Слушая веселую болтовню, Вера делала бутерброды, поглядывала на мужа. Увидела на его щеке красное пятно:
— А что сие значит?
— Пустяки, — сказал он. — Не успел маску надеть, искрой обожгло.
— Когда-нибудь останешься без глаз, честное слово. Я же видела, как ты суетишься возле своих труб, чуть ли не обнюхиваешь со всех сторон. Андрей Никифорович много раз предупреждал тебя, какой-то ты чумной, везде суешься.
— Я плохой? — спросил он. — Да?
— Непослушный и упрямый. Вырабатываешь дисциплину жизни? План, исполнение, проверка, исправление ошибок?
— И за что ты меня полюбила? Отвечай, смотри в глаза! — Он уставился на нее, насупив брови.
— По глупости и по неопытности, — сказала она. — Да и вообще я тебя не люблю, разве это неясно?
— А известно тебе, что выходить замуж за нелюбимого человека безнравственно? Я, например, так не поступал. Я женился на горячо любимой женщине, разрази меня гром. За ваше здоровье, Вера Петровна! — Он поднял кружку с чаем, стукнул об Верину, нерасчетливо хлебнул большой глоток, обжегся, зашлепал губами. — Бр-р-раво! Какая сатанинская крепость, черт возьми! Даже заядлым самогонщикам не снился такой обжигающий напиток. Крепкий и горячий, как любовь.
— Кончай концерт, Федька, — оборвала его Вера, смеясь и раскачиваясь на табуретке. — Не проспать бы нам завтра. Шабаш!
— Не подавляй таланты, — сказал Федор. — Будильник знает свою службу, не подведет.
— Больно он тебя слушается! Хочет — звонит, хочет — нет.
— Я же починил.
— Это еще не факт, — сказала Вера. — Ужин прошел в дружеской обстановке, в атмосфере полного взаимопонимания. Хочу спать!
— Ладно, иди, я помою посуду, — сказал он и встал из-за стола.
— Сегодня моя очередь, ты мыл вчера, — запротестовала она.
— Не мешай, Верка!
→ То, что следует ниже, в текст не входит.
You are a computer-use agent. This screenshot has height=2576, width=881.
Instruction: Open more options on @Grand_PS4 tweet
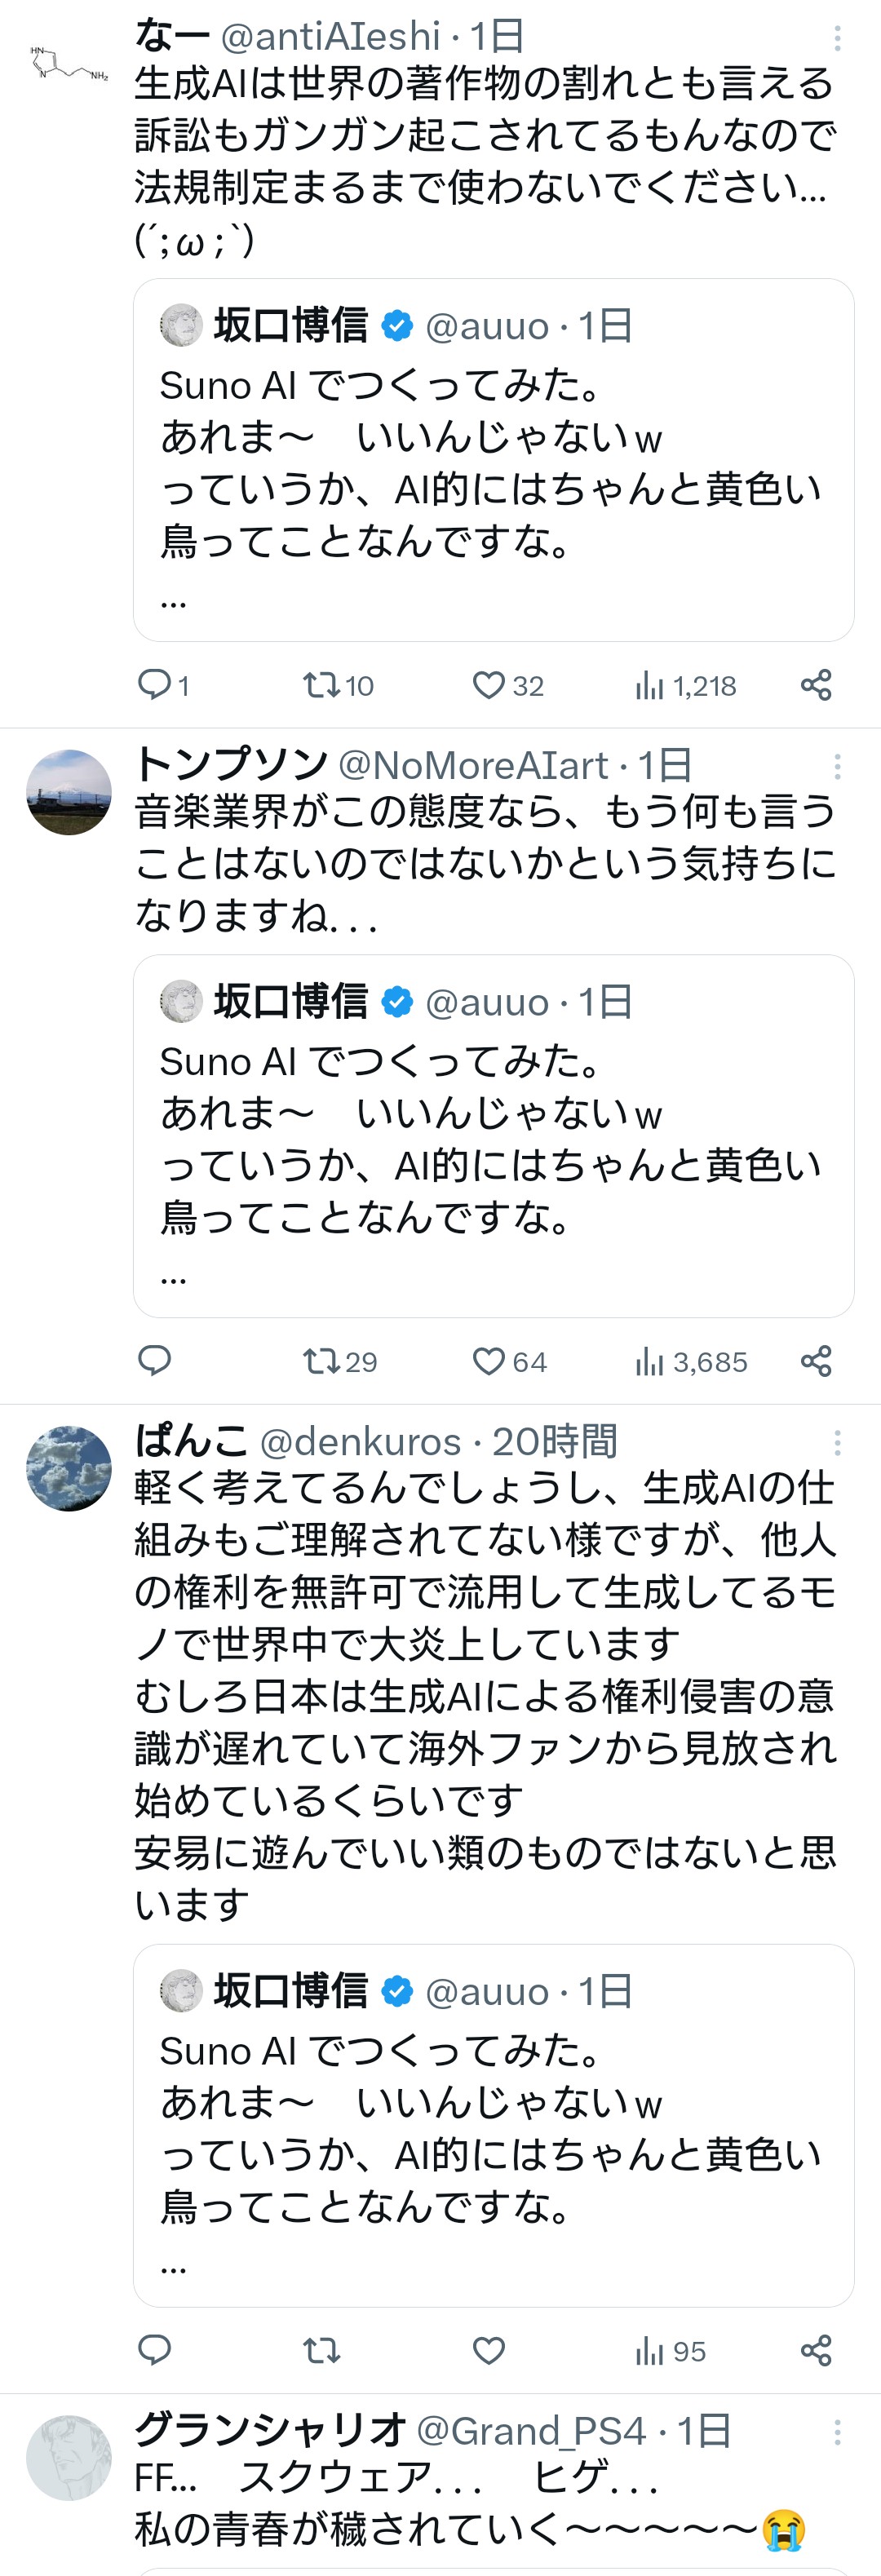[837, 2432]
Адью, пока, спокойной ночи!
Он оттолкнул ее от стола, стал собирать посуду.
— Это нечестно! — возразила она, пытаясь отобрать у Федора чашки. — Я не усну, меня замучит совесть.
— Уступи дорогу, иду на зеленый свет.
— Моя же очередь, Федька!
Он двинулся вперед, чтобы пройти к раковине, хотел увернуться, но Вера толкнула его под локоть, и вся посуда с грохотом упала на пол. Со звоном разлетелись осколки.
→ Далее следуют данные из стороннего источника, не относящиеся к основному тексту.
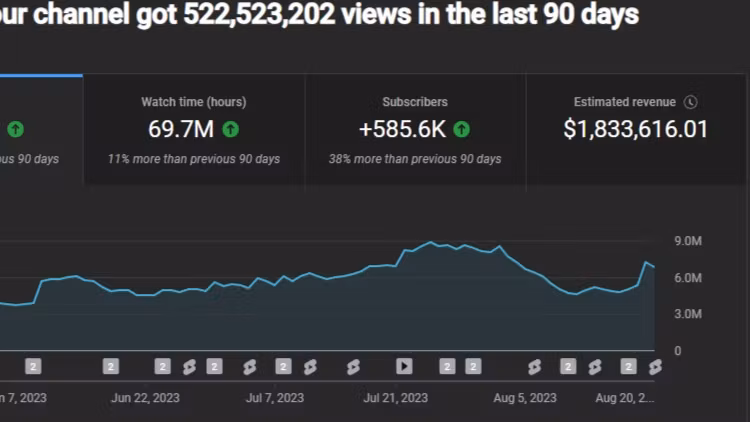Viewport: 750px width, 422px height.
Task: Click the $1,833,616.01 revenue figure
Action: [x=635, y=129]
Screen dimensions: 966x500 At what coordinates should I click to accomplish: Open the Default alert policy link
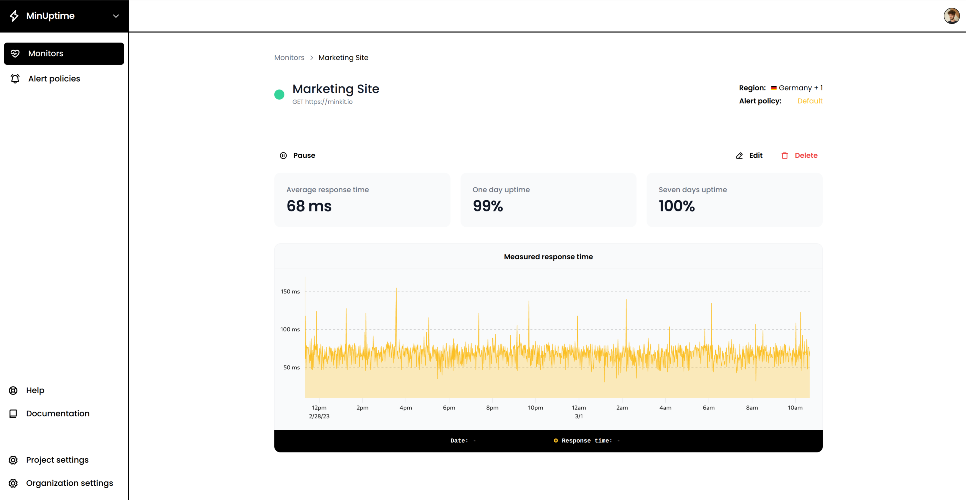809,101
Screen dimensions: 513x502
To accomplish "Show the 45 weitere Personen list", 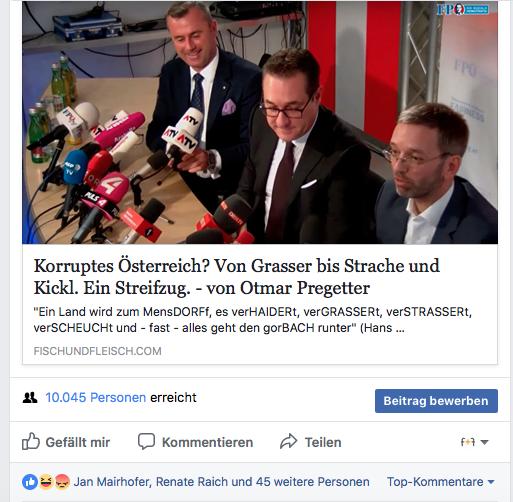I will click(313, 482).
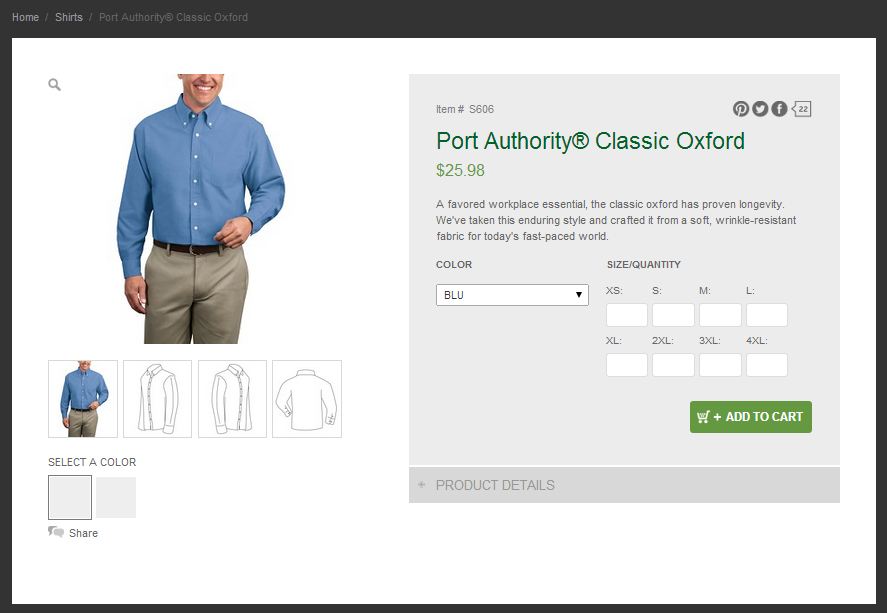The height and width of the screenshot is (613, 887).
Task: Share the product on Facebook
Action: point(779,109)
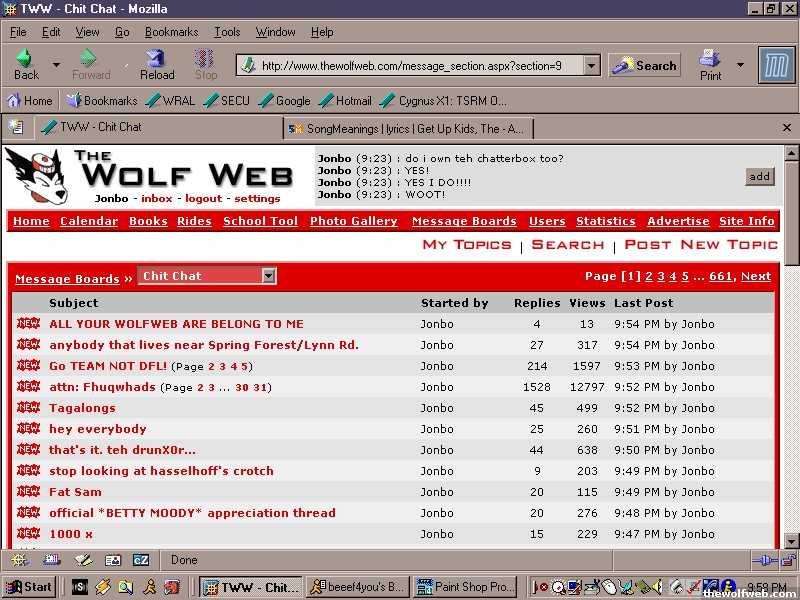Click the Print toolbar icon
800x600 pixels.
click(710, 60)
— Поздравляю вас, мадам! — с огорчением и укором сказал Федор. — Какие были симпатичные чашечки!
— Прекрасный выход из положения, — сказала Вера, от души заливаясь веселым смехом. — И ничего не надо мыть. Прямо в ведро и в мусоропровод. Гениально!
Но Федор был огорчен: жалко чашек, придется покупать новые.
— Игра в благородство не получилась, — подвел он итог происшествию и принялся подбирать черепки. — Всегда знал, что с тобой каши не сваришь.
Пока Вера стелила постель, из кухни доносилось ворчание мужа.
— Ты должен учесть, — сказала она шутя, — что впереди у нас полвека совместной жизни. Представляешь: пятьдесят лет вместе — и дома и на работе.
— Неужели мы всю жизнь будем работать в одном цехе? — воскликнул Федор, вернувшись из кухни.
— А почему нет? — сказала Вера. — Очень даже может быть.
— Какой ужас! — сделал гримасу Федор. — Кончишь техникум, потом институт, станешь инженером, будешь командовать мной: «Не так делаешь, Гусаров, не то говоришь! Я тебе приказываю!»
— Дурень ты, Федька, артист погорелого театра. Разве я такая?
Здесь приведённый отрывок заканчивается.